Aim of the exercise: Please revise the records from the line with "Where should I click to: Expand" up to and including the line with "Action: pos(6,175)", replacing "cool, dry place" with "cool, dark place" and leaving everything else unchanged.
%%
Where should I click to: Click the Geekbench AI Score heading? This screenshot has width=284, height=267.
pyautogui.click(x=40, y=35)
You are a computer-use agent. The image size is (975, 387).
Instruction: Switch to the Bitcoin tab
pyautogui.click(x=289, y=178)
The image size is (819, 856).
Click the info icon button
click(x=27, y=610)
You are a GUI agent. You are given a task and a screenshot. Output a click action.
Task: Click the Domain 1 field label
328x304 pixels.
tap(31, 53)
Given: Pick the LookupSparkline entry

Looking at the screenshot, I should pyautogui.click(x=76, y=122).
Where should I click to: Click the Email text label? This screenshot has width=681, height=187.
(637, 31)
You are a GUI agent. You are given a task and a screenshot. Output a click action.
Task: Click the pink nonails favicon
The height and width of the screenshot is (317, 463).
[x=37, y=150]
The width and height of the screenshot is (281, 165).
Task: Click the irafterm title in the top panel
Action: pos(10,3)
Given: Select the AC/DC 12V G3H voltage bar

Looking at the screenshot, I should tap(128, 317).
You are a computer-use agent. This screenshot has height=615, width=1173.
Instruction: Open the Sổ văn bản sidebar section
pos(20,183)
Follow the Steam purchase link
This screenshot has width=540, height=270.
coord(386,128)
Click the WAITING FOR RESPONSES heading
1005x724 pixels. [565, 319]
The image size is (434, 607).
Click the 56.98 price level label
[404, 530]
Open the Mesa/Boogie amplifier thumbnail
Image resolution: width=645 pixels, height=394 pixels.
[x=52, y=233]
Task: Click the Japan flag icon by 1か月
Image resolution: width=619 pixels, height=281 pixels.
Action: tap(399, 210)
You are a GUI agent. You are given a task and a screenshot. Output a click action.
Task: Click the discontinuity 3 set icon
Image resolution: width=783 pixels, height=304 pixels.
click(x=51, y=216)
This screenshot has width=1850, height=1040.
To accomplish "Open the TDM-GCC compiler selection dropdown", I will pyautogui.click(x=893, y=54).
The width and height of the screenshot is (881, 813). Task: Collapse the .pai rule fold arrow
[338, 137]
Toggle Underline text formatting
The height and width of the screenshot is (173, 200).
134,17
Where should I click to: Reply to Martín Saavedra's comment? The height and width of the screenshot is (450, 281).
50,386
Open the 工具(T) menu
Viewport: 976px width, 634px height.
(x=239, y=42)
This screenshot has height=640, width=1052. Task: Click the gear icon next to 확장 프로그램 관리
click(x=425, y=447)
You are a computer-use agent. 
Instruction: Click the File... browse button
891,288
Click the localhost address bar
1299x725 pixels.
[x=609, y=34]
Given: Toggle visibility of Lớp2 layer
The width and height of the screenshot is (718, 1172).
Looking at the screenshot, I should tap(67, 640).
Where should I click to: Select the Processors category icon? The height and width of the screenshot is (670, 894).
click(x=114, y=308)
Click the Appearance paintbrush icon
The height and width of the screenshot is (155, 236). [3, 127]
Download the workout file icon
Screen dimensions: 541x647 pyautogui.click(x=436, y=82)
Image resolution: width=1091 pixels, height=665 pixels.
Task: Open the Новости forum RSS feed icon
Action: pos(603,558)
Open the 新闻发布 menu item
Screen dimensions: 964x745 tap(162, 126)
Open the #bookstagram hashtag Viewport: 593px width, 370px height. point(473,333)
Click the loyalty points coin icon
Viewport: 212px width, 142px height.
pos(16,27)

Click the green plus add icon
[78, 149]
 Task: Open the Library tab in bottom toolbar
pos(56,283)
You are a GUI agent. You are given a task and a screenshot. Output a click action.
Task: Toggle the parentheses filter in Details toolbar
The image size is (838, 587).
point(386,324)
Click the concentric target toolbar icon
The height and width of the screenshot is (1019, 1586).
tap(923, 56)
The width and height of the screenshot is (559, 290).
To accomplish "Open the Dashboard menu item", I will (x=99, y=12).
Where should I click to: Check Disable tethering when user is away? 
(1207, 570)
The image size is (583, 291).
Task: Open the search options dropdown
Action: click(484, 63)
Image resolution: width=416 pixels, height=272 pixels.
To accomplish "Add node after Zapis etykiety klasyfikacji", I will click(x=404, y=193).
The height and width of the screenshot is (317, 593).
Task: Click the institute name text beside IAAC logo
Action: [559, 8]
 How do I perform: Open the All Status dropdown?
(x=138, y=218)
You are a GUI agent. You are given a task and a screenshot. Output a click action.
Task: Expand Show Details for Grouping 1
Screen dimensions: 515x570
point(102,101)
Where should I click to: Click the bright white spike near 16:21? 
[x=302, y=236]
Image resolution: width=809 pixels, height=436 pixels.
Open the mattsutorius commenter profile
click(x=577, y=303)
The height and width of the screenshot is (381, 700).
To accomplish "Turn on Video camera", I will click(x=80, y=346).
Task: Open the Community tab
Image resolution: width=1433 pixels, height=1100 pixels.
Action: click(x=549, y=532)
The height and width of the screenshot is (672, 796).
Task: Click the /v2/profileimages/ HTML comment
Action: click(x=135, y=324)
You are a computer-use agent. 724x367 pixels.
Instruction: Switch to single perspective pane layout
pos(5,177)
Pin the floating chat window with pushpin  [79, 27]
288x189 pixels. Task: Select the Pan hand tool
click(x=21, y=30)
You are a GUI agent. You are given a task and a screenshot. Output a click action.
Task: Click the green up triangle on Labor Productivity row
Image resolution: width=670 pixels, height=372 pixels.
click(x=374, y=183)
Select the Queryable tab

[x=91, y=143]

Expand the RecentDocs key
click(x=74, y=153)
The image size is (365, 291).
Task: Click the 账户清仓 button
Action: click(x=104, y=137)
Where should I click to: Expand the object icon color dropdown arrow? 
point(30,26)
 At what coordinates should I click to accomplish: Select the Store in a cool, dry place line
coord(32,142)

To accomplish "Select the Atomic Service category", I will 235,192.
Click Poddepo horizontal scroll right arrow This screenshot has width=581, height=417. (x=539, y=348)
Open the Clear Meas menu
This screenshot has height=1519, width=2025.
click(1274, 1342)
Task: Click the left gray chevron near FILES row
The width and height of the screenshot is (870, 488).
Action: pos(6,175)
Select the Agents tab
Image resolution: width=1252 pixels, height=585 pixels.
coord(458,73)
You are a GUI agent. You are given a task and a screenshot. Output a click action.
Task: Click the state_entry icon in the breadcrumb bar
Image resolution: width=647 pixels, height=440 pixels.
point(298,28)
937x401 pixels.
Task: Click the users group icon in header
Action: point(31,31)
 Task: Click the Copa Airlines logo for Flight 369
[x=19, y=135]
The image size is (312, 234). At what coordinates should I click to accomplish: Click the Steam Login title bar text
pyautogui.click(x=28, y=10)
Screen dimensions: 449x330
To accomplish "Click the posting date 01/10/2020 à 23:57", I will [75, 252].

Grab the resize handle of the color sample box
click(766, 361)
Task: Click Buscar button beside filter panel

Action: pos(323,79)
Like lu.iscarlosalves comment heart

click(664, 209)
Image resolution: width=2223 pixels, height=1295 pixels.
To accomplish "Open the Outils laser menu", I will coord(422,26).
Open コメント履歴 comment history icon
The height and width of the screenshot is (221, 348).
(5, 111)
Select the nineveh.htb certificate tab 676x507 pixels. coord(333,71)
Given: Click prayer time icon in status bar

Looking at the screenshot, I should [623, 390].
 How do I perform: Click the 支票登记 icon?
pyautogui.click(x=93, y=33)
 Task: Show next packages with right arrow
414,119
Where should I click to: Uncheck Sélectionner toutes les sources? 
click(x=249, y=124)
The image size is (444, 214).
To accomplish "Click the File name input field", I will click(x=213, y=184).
%%
Response to the exercise:
Where should I click to: Expand the object icon color dropdown arrow? 
point(30,26)
 At what coordinates should I click to accomplish: Select the Store in a cool, dark place line
coord(32,142)

To accomplish "Select the Atomic Service category", I will 235,192.
Click Poddepo horizontal scroll right arrow This screenshot has width=581, height=417. (x=539, y=348)
Open the Clear Meas menu
This screenshot has height=1519, width=2025.
click(1274, 1342)
Task: Click the left gray chevron near FILES row
The width and height of the screenshot is (870, 488).
Action: pos(6,175)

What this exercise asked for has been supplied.